WHAT IS NEEDED:
The records below must be reproduced in full and without error.

Dataset records:
----------

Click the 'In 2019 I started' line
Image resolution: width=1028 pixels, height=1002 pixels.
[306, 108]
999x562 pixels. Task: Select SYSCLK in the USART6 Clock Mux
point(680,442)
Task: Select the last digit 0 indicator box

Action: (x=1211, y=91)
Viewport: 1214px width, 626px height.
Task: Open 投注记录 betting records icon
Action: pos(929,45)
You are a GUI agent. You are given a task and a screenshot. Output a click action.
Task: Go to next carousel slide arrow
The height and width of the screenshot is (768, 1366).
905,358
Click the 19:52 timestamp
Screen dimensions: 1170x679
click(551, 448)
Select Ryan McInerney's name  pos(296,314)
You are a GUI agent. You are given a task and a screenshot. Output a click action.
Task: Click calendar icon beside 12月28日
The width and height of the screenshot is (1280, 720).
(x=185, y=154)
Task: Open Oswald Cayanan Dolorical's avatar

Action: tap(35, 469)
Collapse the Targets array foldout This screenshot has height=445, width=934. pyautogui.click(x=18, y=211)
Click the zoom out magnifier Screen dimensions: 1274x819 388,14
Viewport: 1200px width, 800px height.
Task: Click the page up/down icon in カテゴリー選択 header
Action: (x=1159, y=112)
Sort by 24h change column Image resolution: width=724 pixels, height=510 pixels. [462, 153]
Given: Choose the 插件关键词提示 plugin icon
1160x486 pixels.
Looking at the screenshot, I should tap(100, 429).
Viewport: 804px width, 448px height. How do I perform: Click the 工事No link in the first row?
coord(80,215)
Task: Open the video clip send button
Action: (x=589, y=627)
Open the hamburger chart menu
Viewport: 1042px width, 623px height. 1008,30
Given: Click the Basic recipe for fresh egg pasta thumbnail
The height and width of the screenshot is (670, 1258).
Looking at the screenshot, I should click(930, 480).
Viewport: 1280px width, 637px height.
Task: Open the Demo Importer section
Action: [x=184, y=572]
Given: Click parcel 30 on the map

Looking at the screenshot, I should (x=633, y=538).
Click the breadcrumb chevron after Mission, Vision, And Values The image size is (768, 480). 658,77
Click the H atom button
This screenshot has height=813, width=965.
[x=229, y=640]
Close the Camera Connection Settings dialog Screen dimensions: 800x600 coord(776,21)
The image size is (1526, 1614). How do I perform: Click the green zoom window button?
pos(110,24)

----------

YOUR RESPONSE:
Click the 'In 2019 I started' line
Image resolution: width=1028 pixels, height=1002 pixels.
[306, 108]
999x562 pixels. Task: Select SYSCLK in the USART6 Clock Mux
point(680,442)
Task: Select the last digit 0 indicator box

Action: (x=1211, y=91)
Viewport: 1214px width, 626px height.
Task: Open 投注记录 betting records icon
Action: pos(929,45)
You are a GUI agent. You are given a task and a screenshot. Output a click action.
Task: Go to next carousel slide arrow
The height and width of the screenshot is (768, 1366).
905,358
Click the 19:52 timestamp
Screen dimensions: 1170x679
click(551, 448)
Select Ryan McInerney's name  pos(296,314)
You are a GUI agent. You are given a task and a screenshot. Output a click action.
Task: Click calendar icon beside 12月28日
The width and height of the screenshot is (1280, 720).
(x=185, y=154)
Task: Open Oswald Cayanan Dolorical's avatar

Action: tap(35, 469)
Collapse the Targets array foldout This screenshot has height=445, width=934. pyautogui.click(x=18, y=211)
Click the zoom out magnifier Screen dimensions: 1274x819 388,14
Viewport: 1200px width, 800px height.
Task: Click the page up/down icon in カテゴリー選択 header
Action: (x=1159, y=112)
Sort by 24h change column Image resolution: width=724 pixels, height=510 pixels. [462, 153]
Given: Choose the 插件关键词提示 plugin icon
1160x486 pixels.
Looking at the screenshot, I should tap(100, 429).
Viewport: 804px width, 448px height. How do I perform: Click the 工事No link in the first row?
coord(80,215)
Task: Open the video clip send button
Action: (x=589, y=627)
Open the hamburger chart menu
Viewport: 1042px width, 623px height. 1008,30
Given: Click the Basic recipe for fresh egg pasta thumbnail
The height and width of the screenshot is (670, 1258).
Looking at the screenshot, I should click(930, 480).
Viewport: 1280px width, 637px height.
Task: Open the Demo Importer section
Action: [x=184, y=572]
Given: Click parcel 30 on the map

Looking at the screenshot, I should (x=633, y=538).
Click the breadcrumb chevron after Mission, Vision, And Values The image size is (768, 480). 658,77
Click the H atom button
This screenshot has height=813, width=965.
[x=229, y=640]
Close the Camera Connection Settings dialog Screen dimensions: 800x600 coord(776,21)
The image size is (1526, 1614). How do I perform: Click the green zoom window button?
pos(110,24)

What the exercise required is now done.